• EXTRAIT:
☆ ☆ ☆

Mais Emiland Gauthey réalise bien d’autres ouvrages dans le département de Saône-et-Loire. Sous son mandat d’ingénieur en chef des États de Bourgogne, ce ne sont pas moins de 13 ponts qui ont vu le jour avec la volonté de leur donner « une solidité à toute épreuve ». On peut ainsi citer :

 

 

L’ancien pont Saint-Laurent construit par E. Gauthey.
  • le pont de Gueugnon : achevé en 1787, ce pont enjambe l’Arroux en centre-ville. Il s’étale sur une longueur de plus de 60 mètres et 7,10 mètres de largeur. Particularité pour l’époque : il présente une pente unique de 1,91 mètre, cinq arches décroissantes et des voûtes en forme d’anses de panier, garnies de 21 caissons taillés par les carriers de Clessy. Ces blocs de pierre jouent le rôle de poutres et d’entretoises.
  • le pont de Navilly: construit sur le Doubs en 1786, il est classé monument historique depuis le 31 décembre 1946, et considéré comme la plus belle réalisation de Gauthey. Il s’agit d’un pont à 5 arches en anse de panier d’une longueur totale de 156 m.
  • l’élargissement du pont Saint-Laurent à Chalon-sur-Saône : entre 1785 et 1789, Emiland Gauthey élargit ce pont en maçonnerie à 5 arches qui acquiert la particularité d’avoir des avants becs et arrière becs en forme d’obélisques en pierre ; il est classé monument historique en 1926. Malheureusement, en 1944, à quelques heures de la Libération, les troupes allemandes font sauter les ponts de Chalon-sur-Saône dont le pont Saint-Laurent : celui-ci résiste plutôt bien et, partiellement détruit, il sera reconstruit en 1950 avec seulement 3 travées en béton armé et toujours des obélisques en témoignage à Gauthey.
  • Le Pont Gauthey ou pont de la Thalie à Châtenoy-le-Royal, Saône-et-Loire (71), le premier pont construit par Gauthey (1770) (10 m en 2 arches)
  • le Pont de Pierre sur le Ruisseau des Baulches, sur la RN6, dans l’Yonne (89), à Montreau : pont-route de 14 m (1781-1787)
  • le pont de Louhans sur la Seille (1782)
  • le Pont sur la Bourbince à Blanzy (1786 – 1789)

☆ ☆ ☆

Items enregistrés
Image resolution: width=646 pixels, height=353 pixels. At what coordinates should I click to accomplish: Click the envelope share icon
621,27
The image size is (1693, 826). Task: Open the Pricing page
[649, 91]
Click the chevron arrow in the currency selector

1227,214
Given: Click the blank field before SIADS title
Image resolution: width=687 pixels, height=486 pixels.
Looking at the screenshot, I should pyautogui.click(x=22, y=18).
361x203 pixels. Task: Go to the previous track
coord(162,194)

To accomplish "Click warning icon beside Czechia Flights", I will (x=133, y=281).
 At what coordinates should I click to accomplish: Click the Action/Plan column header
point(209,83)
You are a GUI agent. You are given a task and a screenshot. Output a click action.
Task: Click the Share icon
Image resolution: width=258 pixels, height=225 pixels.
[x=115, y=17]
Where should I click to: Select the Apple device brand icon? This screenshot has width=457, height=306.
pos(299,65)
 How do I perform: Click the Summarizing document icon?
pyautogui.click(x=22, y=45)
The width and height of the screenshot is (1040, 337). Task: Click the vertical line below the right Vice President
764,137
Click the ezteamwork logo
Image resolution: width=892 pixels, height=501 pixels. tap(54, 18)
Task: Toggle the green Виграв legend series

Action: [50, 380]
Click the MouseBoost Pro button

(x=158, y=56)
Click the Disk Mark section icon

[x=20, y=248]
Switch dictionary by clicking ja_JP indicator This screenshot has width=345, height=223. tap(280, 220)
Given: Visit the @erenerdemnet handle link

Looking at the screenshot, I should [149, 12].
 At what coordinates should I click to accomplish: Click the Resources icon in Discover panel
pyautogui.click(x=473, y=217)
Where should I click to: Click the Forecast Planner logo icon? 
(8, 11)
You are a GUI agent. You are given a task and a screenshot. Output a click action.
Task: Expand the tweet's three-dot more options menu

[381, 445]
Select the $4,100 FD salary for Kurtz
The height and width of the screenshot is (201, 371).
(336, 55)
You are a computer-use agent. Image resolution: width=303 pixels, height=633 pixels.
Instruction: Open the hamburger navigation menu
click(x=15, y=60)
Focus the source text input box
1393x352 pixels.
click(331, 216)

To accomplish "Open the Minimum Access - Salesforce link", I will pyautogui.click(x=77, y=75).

☆ ☆ ☆

• CONSIGNE: Prolongez l'extrait sur les ponts d'Emiland Gauthey à partir de sa dernière ligne.

• RÉPONSE RÉDIGÉE:
  • le Pont sur la Guyotte à Navilly : une seule arche de 12,70 m (1786 – 1789)
  • le Pont de Bellevesvre sur la Brenne: pont-route en arc de longueur totale 30 mètres (1787)
  • le pont des Chavannes (parfois nommé Pont des Echavannes) qui relie Chalon-sur-Saône à Saint-Marcel sur le faux-lit de la Saône ou « canal de décharge » (pont route à 7 arches surbaissés en anse de panier, achevé en 1790)

En outre, Emiland Gauthey participe à la construction de nombreux édifices dans le département de Saône-et-Loire, tels que l’hôpital de Chalon-sur-Saône, les églises de Barizey (1772-1786) et des Saints Apôtres Pierre et Paul à Givry (1771-1791), les hôtels de ville de Givry, Tournus (1771), Louhans et Bourbon-Lancy (1782), le théâtre de Chalon-sur-Saône, l’hôtel de Colmont-Fusselet à Chalon (aujourd’hui siège de la Maison du Patrimoine sur les quais de Saône), des murs et quais à Chalon-sur-Saône. Il apporta aussi son soutien à Soufflot qu’il avait rencontré lors de ses études dans l’atelier de Dumont, lorsque le fameux architecte du Panthéon (l’ancienne église Sainte Geneviève de Paris) fut critiqué sur la solidité des colonnes qui devaient soutenir le dôme.

En 1791, il est nommé Inspecteur Général des Ponts et Chaussées et s’installe à Paris. Il épouse à 60 ans sa cousine, Anne-Claude Gauthey, et adopte un petit neveu, Claude-Henri Navier, qui sera par la suite un mathématicien et ingénieur réputé du début du XIXe siècle. En 1801, il devient membre du conseil général des ponts et chaussées, puis vice-président de ce conseil en 1805.

Il est décoré de la Légion d’Honneur par Napoléon, alors encore Premier Consul, lors de la première promotion en 1804.

Il décède subitement le 14 juillet 1806 à Paris. Il a vraisemblablement été inhumé dans un cimetière parisien après son décès ; cependant, aucune trace ne subsiste de son lieu de sépulture. Malgré sa renommée, personne ne sait aujourd’hui où repose le corps de l’illustre bâtisseur bourguignon.